While an increase in funding for genomics over the next decade is welcomed, it won’t be enough to ensure equity of access, critics say
The federal government will pour hundreds of millions of dollars into genomics over the next decade, but this won’t ensure equity of access, critics say.
This year’s budget allocated $500 million to the Australian Genomics Health Futures Mission, with the aim of bringing the technology to more than 200,000 Australians over the next decade.
The mission’s first project will be a $20 million pilot study into pre-conception carrier screening for debilitating genetic birth disorders, such as spinal muscular atrophy and fragile X syndrome.
Medical associations and industry have applauded the government’s greater focus on genomics, with RANZCOG saying the mission was “an incredible world-first initiative” and The Garvan Institute calling it “vital and timely”.
Dr Melody Caramins, at The Royal College of Pathologists of Australasia (RCPA), welcomed the government’s commitment, but expressed concerns the approach would not ensure equity of access as reproductive carrier screening would only be offered to 10,000 Australian couples.

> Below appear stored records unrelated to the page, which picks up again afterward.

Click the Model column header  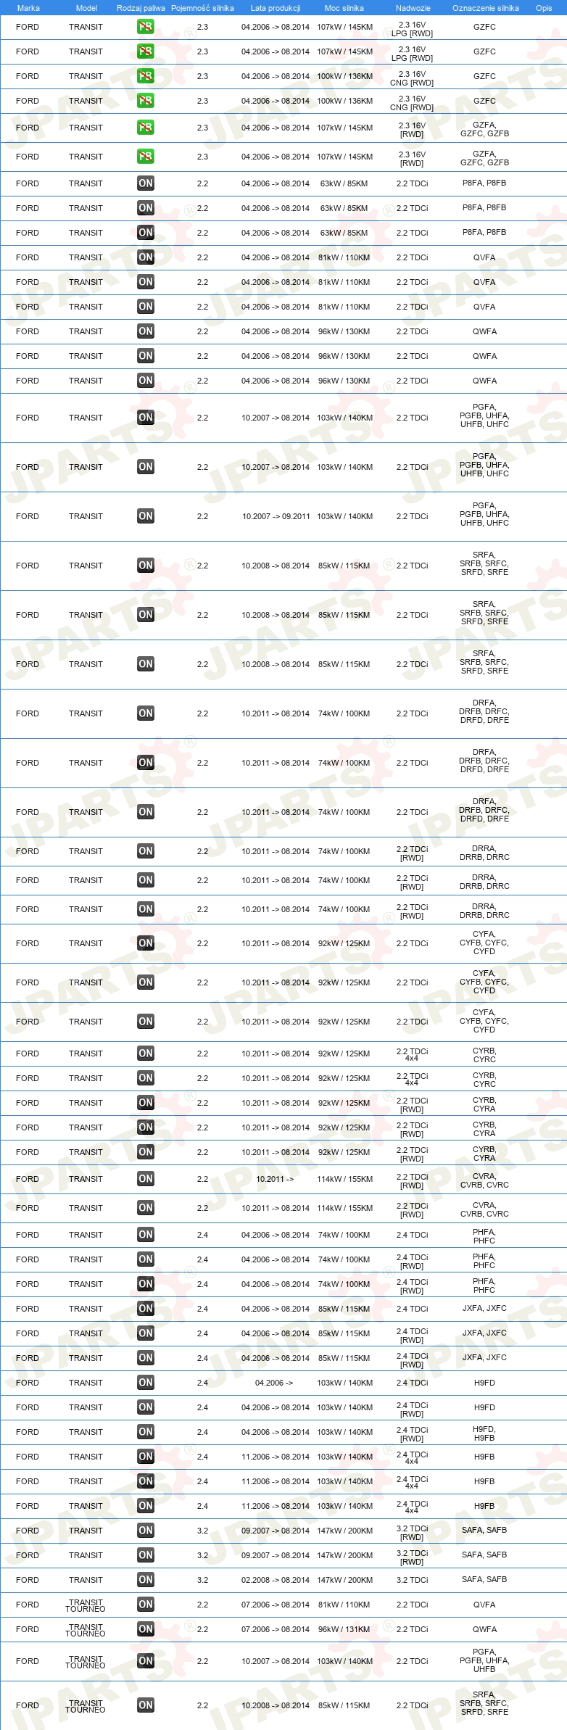pos(86,8)
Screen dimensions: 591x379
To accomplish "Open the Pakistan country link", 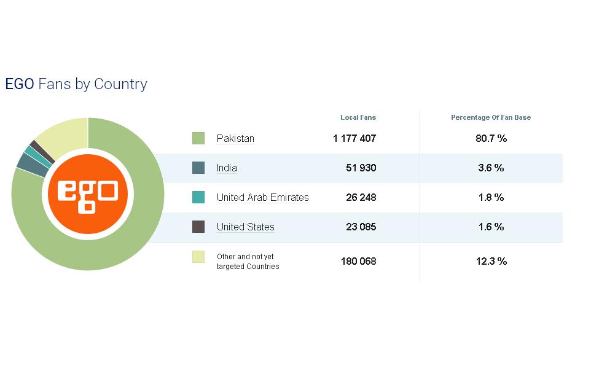I will coord(235,138).
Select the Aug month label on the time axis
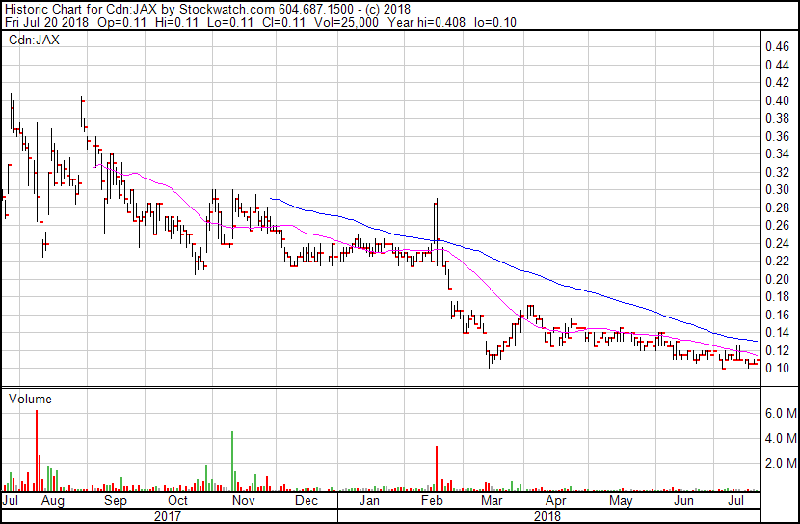Image resolution: width=800 pixels, height=524 pixels. (53, 502)
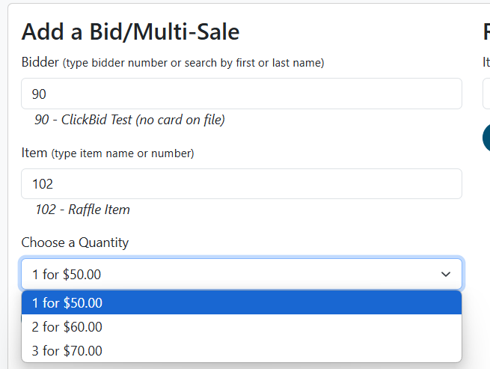Click the chevron arrow on the quantity dropdown
The image size is (490, 369).
pyautogui.click(x=446, y=275)
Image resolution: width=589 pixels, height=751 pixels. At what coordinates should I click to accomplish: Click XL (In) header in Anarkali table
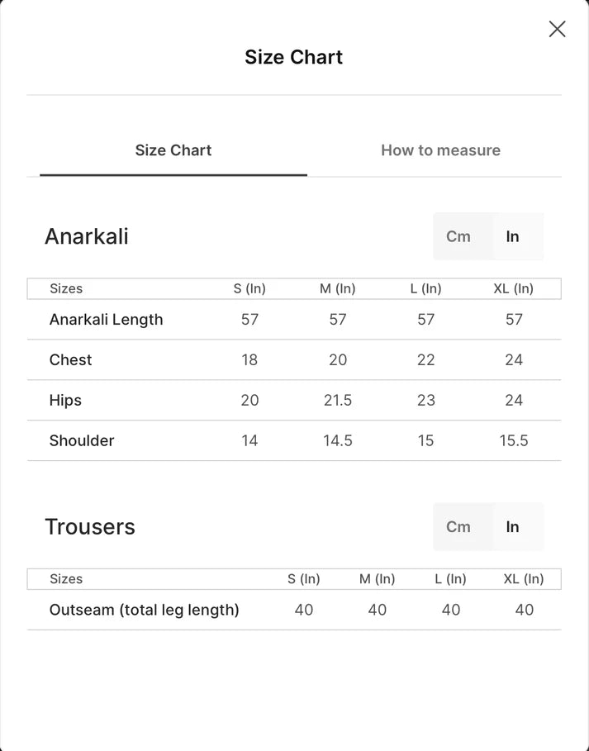[x=513, y=289]
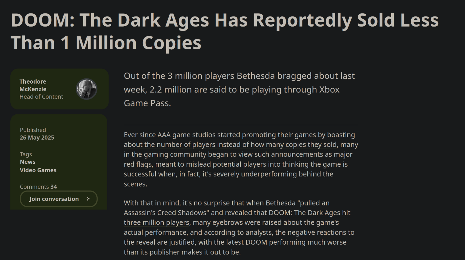Select the Video Games tag
The width and height of the screenshot is (465, 260).
[38, 170]
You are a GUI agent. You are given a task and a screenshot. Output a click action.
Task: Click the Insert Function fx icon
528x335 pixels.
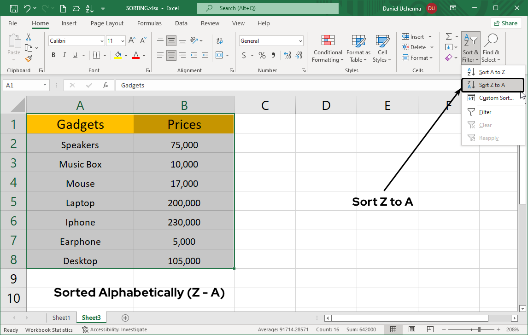[106, 85]
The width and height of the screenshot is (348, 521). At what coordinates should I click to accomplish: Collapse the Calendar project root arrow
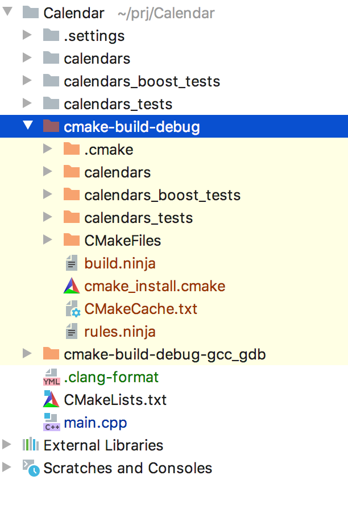click(7, 12)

Dr Caramins, who is the chair of the RCPA Genetics Advisory Committee, said it was not clear yet which communities would be included in the trial.

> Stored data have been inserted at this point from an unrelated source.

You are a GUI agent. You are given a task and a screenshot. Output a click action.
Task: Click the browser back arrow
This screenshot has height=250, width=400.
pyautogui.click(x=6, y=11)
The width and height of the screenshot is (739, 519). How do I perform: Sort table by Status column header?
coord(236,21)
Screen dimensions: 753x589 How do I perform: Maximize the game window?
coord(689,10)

While a pilot study would show how carrier screening worked in the Australia context, there was already enough evidence to support broader funding, she said.

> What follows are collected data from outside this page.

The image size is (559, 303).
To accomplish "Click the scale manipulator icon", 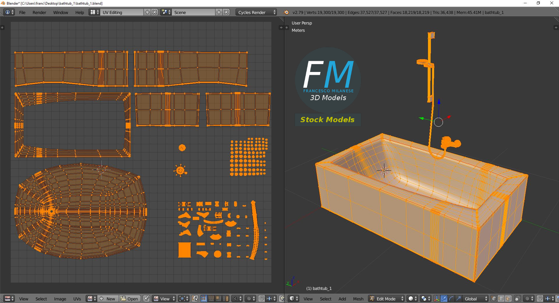I will click(458, 299).
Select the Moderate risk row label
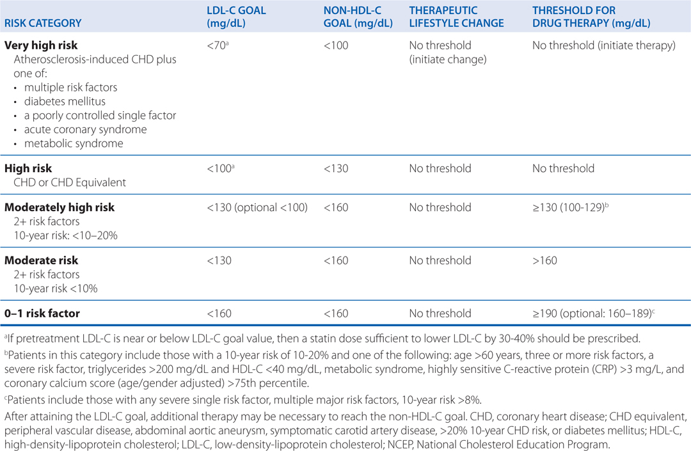 pyautogui.click(x=42, y=261)
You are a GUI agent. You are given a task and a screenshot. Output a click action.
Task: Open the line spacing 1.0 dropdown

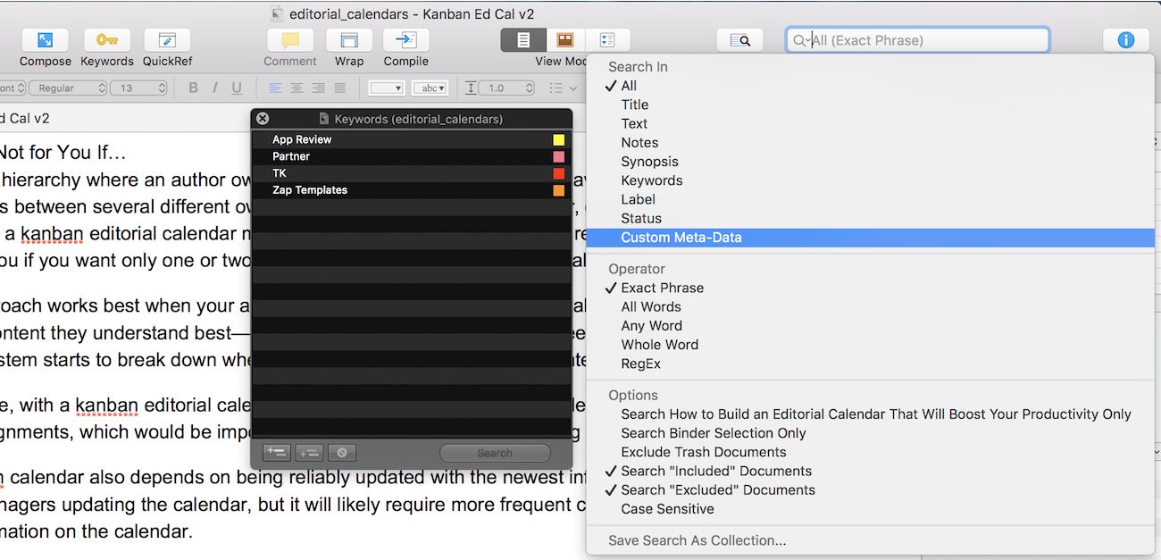click(507, 88)
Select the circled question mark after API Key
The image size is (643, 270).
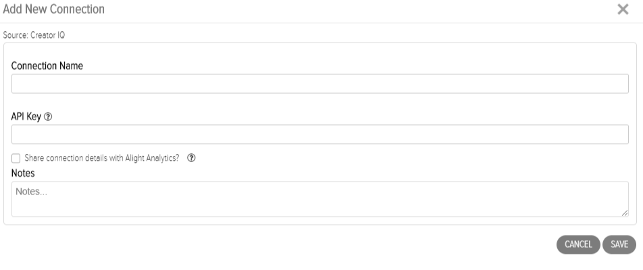tap(48, 117)
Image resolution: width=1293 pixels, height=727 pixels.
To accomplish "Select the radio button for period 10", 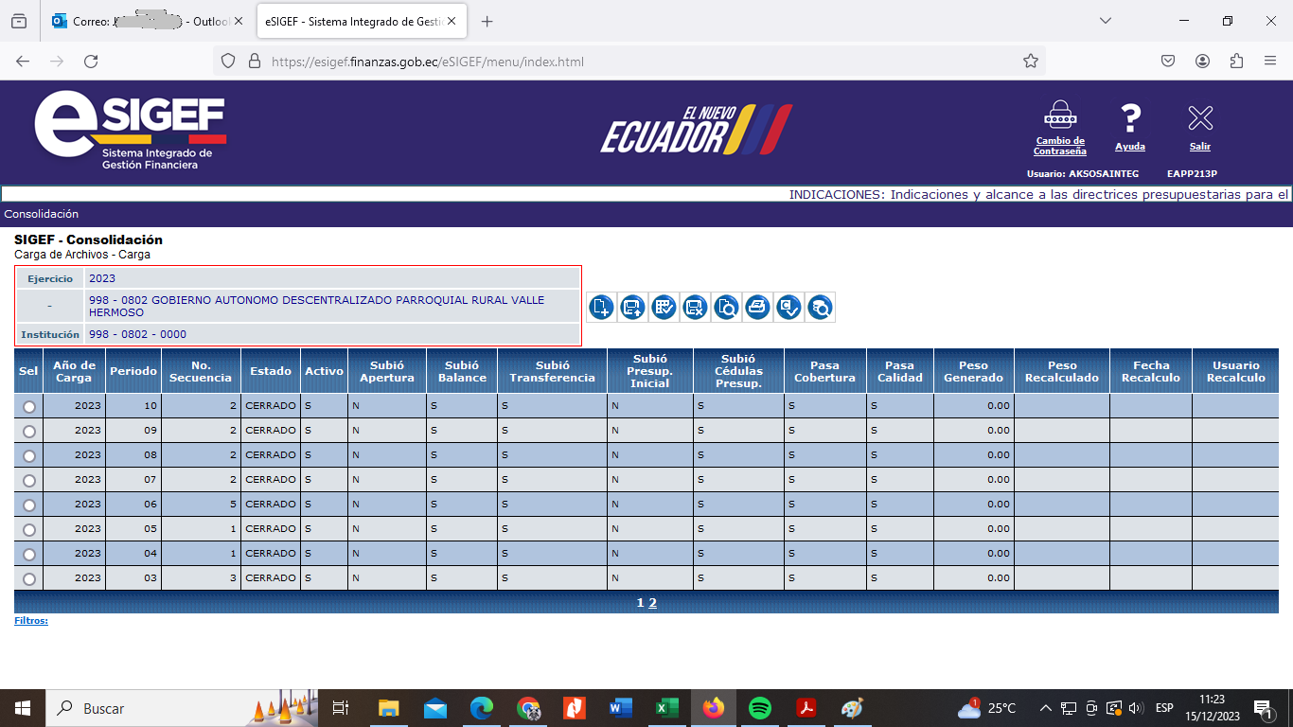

Overseas studies already showed that carrier screening was cost-effective, she said. And RANZCOG currently recommends that women be offered carrier screening where available.
“We have been advocating to the government for what must be coming on to 10 years for national coordination and funding of genomics,” she said.
“It is finally happening, but to deliver the greatest benefits it needs to be incorporated into everyday practice and it needs to be accessible to everyone.
“So GPs need to be familiar with it, they need to be able to request it, there needs to be access to genetic counsellors. We are still far from that.”
Cystic fibrosis diagnostic testing is also being funded by the government, following four years of lobbying by the RCPA.
The five new MBS item numbers would provide free diagnostic testing for people with suspected cystic fibrosis, and carrier screening for partners.
Currently, newborns are screened for risk, but a genomic test can confirm the diagnosis.
“The earlier you diagnose it, the better treatment you will get and the better life expectancy,” Dr Caramins said.
Men with mild cystic fibrosis causing infertility could benefit from a diagnosis as their partner could also be tested, informing the couple’s decisions about IVF and pre-implantation genetic diagnosis.